Board of Supervisors introduced to Pulaski County Home Guard

While House Bill 961 – which would have banned the sale of assault-type weapons and certain magazines – has been tabled for this year in the Virginia Legislature, Jody Pyles says residents in Southwest Virginia must still be vigilant against threats to our way of life.

Pyles made his comments Monday night to the Pulaski County Board of Supervisors while presenting the reasoning behind the formation of the Pulaski County Home Guard.

“Some people say that since HB961 has been tabled, that conservative people of Virginia have won. I would completely disagree,” Pyles said. “The people haven’t won until we have flipped the state red once again, and not only have our rights in Southwest Virginia been protected, but our voices have been heard and our way of life is preserved.”

Pyles said the tabling of the bill “only gives us more time to prepare for what may be coming next.”

Pyles told the supervisors the next step in people making their voices heard has been a movement that many counties have joined in creating county militias.

“I understand the Board of Supervisors nor any government agency has the need nor the right to grant permission for any militia to form or operate,” Pyles said, but he added, “I do think that as an act of professional courtesy for any group that wishes to organize to present itself to their officials and explain their intent so that all parties involved can work peaceably and toward the same goal of protection of the people and their rights.”

Pyles said the term militia has a negative connotation attached to it and it is for that reason that a group of Pulaski County citizens wishes to be recognized as the Pulaski County Home Guard.

The first muster of the Pulaski County Home Guard was held Feb. 16 at Pyles’ Connection Church on Wilderness Road in Dublin.

“We’re just asking for your recognition that we are here and the understanding of our purpose,” Pyles told the supervisors.

“I am a law-abiding citizen and former law enforcement officer and the last thing I want to do is to get on the wrong side of the agencies that I want to support,” Pyles said. “We don’t want a group that has a reputation that a lot of militias have. We’re looking for an organization that exists for the betterment of our community. We want a group of people who are willing to not only take up arms for each other but assist our local community in any form of disaster relief or community projects.”

Like Pyles, Gary Hughes has been a leading voice in the formation of the county’s Home Guard.

Hughes is credited with being the first citizen to bring the Second Amendment Sanctuary idea to the county’s attention in the beginning and has been the lead voice in that effort.

Speaking Monday to the supervisors also, Hughes said it is true that HB961 has been tabled for this year.

“But the governor and the delegate who sponsored the bill have vowed it will come back,” he said.

In his remarks Monday, Hughes said he wanted to “go a little deeper into the home guard and why everyone should be a member.”

Hughes said that as Second Amendment proponents have concentrated on protecting gun rights, members of the Democratic majority in Richmond have “slipped other bills past us – bills that tear and rip at the very fabric of our values and morals.”
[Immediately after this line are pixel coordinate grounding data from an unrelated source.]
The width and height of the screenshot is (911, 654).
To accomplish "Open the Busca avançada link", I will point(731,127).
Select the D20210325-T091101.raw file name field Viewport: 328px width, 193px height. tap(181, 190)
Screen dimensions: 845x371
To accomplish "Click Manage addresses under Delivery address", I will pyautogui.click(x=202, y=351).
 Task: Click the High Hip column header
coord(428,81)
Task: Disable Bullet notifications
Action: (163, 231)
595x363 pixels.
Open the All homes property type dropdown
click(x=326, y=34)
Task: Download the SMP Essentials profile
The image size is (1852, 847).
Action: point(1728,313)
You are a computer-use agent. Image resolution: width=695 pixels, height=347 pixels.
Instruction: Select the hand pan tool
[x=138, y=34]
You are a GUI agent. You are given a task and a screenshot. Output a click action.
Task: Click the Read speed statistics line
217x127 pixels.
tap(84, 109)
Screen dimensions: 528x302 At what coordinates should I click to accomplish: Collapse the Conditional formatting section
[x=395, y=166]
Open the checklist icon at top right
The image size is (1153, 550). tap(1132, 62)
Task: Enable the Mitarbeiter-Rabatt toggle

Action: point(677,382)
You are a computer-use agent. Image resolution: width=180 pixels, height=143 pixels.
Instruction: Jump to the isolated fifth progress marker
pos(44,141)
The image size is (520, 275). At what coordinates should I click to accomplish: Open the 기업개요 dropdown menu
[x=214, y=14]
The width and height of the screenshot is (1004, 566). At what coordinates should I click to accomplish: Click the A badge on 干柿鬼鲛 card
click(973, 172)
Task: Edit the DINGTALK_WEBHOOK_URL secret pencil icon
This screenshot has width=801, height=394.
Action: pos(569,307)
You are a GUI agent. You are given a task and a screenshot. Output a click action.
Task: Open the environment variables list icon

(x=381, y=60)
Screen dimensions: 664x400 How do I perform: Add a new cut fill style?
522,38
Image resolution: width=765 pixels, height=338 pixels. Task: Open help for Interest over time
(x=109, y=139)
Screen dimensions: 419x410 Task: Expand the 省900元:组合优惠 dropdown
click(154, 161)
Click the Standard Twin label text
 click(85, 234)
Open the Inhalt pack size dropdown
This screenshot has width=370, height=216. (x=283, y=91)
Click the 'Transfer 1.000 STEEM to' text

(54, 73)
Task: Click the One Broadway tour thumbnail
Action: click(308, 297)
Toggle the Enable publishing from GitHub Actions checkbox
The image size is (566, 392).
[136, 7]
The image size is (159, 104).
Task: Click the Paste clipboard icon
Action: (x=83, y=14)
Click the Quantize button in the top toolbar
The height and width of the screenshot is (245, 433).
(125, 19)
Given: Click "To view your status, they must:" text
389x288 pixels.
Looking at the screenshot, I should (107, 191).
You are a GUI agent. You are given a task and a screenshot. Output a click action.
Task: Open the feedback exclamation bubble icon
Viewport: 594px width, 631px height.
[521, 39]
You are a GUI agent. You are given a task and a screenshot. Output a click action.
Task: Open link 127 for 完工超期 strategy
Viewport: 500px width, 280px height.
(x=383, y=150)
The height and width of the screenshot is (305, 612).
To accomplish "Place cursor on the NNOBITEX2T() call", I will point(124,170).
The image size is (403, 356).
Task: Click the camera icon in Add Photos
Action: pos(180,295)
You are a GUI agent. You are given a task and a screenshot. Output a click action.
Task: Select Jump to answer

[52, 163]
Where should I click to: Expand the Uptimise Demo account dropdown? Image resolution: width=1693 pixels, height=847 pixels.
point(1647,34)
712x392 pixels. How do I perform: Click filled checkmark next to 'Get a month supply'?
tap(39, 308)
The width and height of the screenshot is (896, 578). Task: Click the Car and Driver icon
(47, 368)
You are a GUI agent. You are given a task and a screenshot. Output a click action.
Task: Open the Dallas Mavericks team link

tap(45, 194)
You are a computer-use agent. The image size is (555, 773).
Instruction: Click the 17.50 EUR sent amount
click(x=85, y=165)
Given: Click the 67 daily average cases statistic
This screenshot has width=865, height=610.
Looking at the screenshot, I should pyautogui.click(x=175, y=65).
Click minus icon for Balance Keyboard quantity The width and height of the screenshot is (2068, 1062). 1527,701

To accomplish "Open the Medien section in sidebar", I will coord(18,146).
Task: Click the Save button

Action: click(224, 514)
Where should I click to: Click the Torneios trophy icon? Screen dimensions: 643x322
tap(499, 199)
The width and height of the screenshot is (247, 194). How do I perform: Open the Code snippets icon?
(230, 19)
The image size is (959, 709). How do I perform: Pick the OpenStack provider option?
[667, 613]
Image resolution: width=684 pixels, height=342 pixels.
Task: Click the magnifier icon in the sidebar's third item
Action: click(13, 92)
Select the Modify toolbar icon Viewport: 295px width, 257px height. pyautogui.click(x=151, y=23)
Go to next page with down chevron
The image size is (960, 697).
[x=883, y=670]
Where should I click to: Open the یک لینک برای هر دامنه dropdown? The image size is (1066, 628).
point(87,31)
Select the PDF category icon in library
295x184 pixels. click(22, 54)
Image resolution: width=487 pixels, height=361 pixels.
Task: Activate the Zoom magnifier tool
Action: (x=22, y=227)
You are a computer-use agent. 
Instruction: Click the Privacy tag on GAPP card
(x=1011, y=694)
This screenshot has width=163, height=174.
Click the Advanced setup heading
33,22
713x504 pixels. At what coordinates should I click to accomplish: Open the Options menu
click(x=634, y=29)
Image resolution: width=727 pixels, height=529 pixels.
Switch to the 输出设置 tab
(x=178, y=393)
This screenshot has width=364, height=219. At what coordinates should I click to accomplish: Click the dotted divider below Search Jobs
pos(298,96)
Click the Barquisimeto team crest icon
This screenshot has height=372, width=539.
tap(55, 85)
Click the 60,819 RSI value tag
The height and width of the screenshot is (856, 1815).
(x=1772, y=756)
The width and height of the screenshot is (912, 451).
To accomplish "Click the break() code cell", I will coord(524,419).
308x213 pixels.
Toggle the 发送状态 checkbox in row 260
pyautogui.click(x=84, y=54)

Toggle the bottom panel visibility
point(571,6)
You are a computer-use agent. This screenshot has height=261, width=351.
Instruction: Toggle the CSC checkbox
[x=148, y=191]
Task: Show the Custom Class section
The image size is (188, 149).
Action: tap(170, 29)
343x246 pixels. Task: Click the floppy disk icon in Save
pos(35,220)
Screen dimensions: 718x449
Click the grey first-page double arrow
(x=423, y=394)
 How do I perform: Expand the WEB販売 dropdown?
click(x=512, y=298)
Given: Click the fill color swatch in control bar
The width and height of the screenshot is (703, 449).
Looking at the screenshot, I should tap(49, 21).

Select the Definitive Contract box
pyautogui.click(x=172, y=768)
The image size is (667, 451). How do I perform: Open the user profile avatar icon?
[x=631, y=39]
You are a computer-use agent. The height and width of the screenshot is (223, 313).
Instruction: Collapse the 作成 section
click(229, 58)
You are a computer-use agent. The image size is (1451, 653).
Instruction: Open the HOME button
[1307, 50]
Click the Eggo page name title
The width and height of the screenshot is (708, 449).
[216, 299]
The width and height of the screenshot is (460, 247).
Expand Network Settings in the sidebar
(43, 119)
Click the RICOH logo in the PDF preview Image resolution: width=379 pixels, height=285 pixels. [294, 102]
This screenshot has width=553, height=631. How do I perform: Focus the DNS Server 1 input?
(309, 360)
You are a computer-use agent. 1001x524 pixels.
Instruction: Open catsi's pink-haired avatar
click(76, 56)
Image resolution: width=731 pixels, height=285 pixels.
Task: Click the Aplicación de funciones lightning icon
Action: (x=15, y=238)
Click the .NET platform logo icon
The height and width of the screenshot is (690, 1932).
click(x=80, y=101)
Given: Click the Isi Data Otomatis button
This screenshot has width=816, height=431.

Hughes said these are “bills that show lack of respect for human life, lack of respect for religious freedom and our way of life that we guard so dearly here in Pulaski County and Southwest Virginia.”

Hughes ticked off a list of House and Senate bills under consideration by the legislature and what those bills would do if approved.

One he said, would require churches and church schools to have transgender bathrooms.

Another, Hughes said, would require books to be placed in school classrooms that teach alternative lifestyles for our young children and all that goes with it.

Another would make it legal for a doctor not to be present when an abortion is performed.

Yet another would allow for an abortion to be performed right up to the time of birth.

Hughes said another bill would prohibit misbehaving and disruptive children from being punished in school.

Another bill, Hughes said, would allow school administrators to no longer be required to call police when a student engages in stalking, assault and battery affecting school personnel or the school itself.

One bill would make Virginia a sanctuary state for thousands of illegals who will be issued drivers licenses and be able to vote in our elections.

And yet another would let our tax money be used to subsidize tuition for illegal aliens.

“And the list goes on and on,” Hughes said.

“The most feckless and egregious thing happened this week with the retaliation attack by the majority who denied raises to the sheriffs of Virginia. Sen. (Richard) Saslaw said, ‘because the sheriff’s have refused to enforce our gun laws.’

“So, they are punishing the sheriffs for standing for the oath of office they have sworn to uphold in the constitution and not enforcing these unconstitutional gun laws,” Hughes charged.

Hughes added that, “when you think about home guard, its not just about protecting our Second Amendment rights, but it’s about guarding and protecting our way of life here in Pulaski County and Southwest Virginia.”